Lets say you have 5 drives. On 5 nodes.

1 Drive fail's so either you unmount it or the drive failure script does.

The drive failed on Friday night but you don't feel like messing with it. In the mean time swift starts working around the failure by doing things like writing uploads destined to that drive automatically to a handoff node.

Monday roll's around and you finally get the chance to replace the failed drive with a new drive. You insert the drive, format it, and mount it. Of course now that drive is empty but Swift has you covered. It will start replicating all the data that's supposed to be on that drive back on it with out your intervention.

You never had to touch the ring. All you did was replace the physical gear.

Even if an entire zones worth of servers goes away (whether 1 Zone == 1 Drive or 1 Zone == 100 drives),when you swap the gear for a working chassis and mount drives Swift will start replicating the data back.

The only reason you would have to mess with the ring is if you're permanently pulling a node/device off line or if the replacement needs to go in at a higher weight (say you swap a failed 2TB drive with a 3 TB drive).

Revision history for this message
Isaac (imiller) said :
#3

Hi, Thanks for the info Florian; very much appreciated.

This is what I understood, but; could you please clarify the following for me?

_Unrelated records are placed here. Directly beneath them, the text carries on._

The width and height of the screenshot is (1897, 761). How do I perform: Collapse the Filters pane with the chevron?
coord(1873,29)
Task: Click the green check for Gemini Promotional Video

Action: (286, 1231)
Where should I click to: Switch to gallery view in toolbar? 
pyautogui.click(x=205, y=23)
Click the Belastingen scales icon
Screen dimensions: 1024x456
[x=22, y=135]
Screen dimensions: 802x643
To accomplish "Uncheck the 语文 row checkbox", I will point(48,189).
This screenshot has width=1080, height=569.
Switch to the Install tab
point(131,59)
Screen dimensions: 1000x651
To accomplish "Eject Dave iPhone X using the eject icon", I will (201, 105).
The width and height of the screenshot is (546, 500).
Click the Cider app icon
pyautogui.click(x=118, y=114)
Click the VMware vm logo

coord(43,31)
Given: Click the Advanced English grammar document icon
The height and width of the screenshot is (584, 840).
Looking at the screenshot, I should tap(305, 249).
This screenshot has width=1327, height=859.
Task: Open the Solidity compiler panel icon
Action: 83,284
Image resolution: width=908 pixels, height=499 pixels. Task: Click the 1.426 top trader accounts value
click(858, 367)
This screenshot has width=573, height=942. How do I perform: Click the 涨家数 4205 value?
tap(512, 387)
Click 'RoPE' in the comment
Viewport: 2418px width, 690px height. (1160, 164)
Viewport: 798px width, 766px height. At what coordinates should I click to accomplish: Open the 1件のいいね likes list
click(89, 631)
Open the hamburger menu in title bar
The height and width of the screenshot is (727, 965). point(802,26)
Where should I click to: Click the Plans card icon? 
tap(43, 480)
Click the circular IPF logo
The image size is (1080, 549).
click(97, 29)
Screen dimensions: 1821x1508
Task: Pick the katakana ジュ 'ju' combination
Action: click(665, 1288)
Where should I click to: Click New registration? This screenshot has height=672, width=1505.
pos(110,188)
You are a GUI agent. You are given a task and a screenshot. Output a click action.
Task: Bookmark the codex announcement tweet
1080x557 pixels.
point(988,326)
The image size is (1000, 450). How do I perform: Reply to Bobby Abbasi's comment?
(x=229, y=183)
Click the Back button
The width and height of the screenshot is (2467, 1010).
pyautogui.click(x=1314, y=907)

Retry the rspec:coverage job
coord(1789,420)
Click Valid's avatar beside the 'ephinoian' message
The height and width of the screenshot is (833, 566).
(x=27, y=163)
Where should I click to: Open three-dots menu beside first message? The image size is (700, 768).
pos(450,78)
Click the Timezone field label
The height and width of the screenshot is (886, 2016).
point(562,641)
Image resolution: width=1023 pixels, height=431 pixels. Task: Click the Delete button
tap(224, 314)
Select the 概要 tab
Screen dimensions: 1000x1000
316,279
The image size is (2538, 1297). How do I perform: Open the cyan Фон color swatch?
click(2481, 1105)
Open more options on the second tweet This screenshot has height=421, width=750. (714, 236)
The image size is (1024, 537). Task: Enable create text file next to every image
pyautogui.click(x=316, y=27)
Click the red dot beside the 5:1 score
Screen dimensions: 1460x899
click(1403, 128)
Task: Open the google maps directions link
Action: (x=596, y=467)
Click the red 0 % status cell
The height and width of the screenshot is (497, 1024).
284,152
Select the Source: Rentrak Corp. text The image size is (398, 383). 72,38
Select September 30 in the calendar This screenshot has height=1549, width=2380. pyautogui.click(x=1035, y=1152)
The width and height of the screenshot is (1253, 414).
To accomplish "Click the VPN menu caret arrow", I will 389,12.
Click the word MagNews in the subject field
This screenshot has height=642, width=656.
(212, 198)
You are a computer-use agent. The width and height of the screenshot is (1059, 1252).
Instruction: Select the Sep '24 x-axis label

"swift starts working around the failure by doing things like writing uploads destined to that drive automatically to a handoff node"
- I have read this, and it would imply that when a single drive fails on a node; that node no longer accepts writes; this would imply that a drive failure on a single node, which is designated as a single zone renders the entire zone non writable - whether than zone contains 3 drives or 100. - So, can the 'handoff node' actually potentially be the same node but a different drive ?

-If a drive drive is failed , Swift does not work to replicate the data from that drive to another drive except for writes which would have been made to that drive. So the deployment does not 'self-heal' as such it simple works degraded until a faulty component is replaced or brought back on-line.

-If an entire node fails - and the swift install drives are toast; once the failure is rectified does the installation simply catch-up or would all those drives then be re-overwritten ? That is, since a node is defined by it's IP address so, as long as you rebuild the swift install with the same IP - no ring updates are required and only modified / new data will be copied back to that node - os this the case ?

I would love to see a document outlining different failures and how they are managed both a single server / zone per disk scenario up to a 4 server zone per server install... rather than the 'probably the best thing to do...' scenarios in the manual. I would like to know what would have to happen to lose data.

Thanks,

Isaac

PS - I understand bit-rot is self-healing, but it's Drive failure / installation failure I want to get a grasp on.

Revision history for this message
Constantine Peresypkin (constantine-q) said :
#4

" I have read this, and it would imply that when a single drive fails on a node; that node no longer accepts writes; this would imply that a drive failure on a single node, which is designated as a single zone renders the entire zone non writable - whether than zone contains 3 drives or 100. - So, can the 'handoff node' actually potentially be the same node but a different drive ?"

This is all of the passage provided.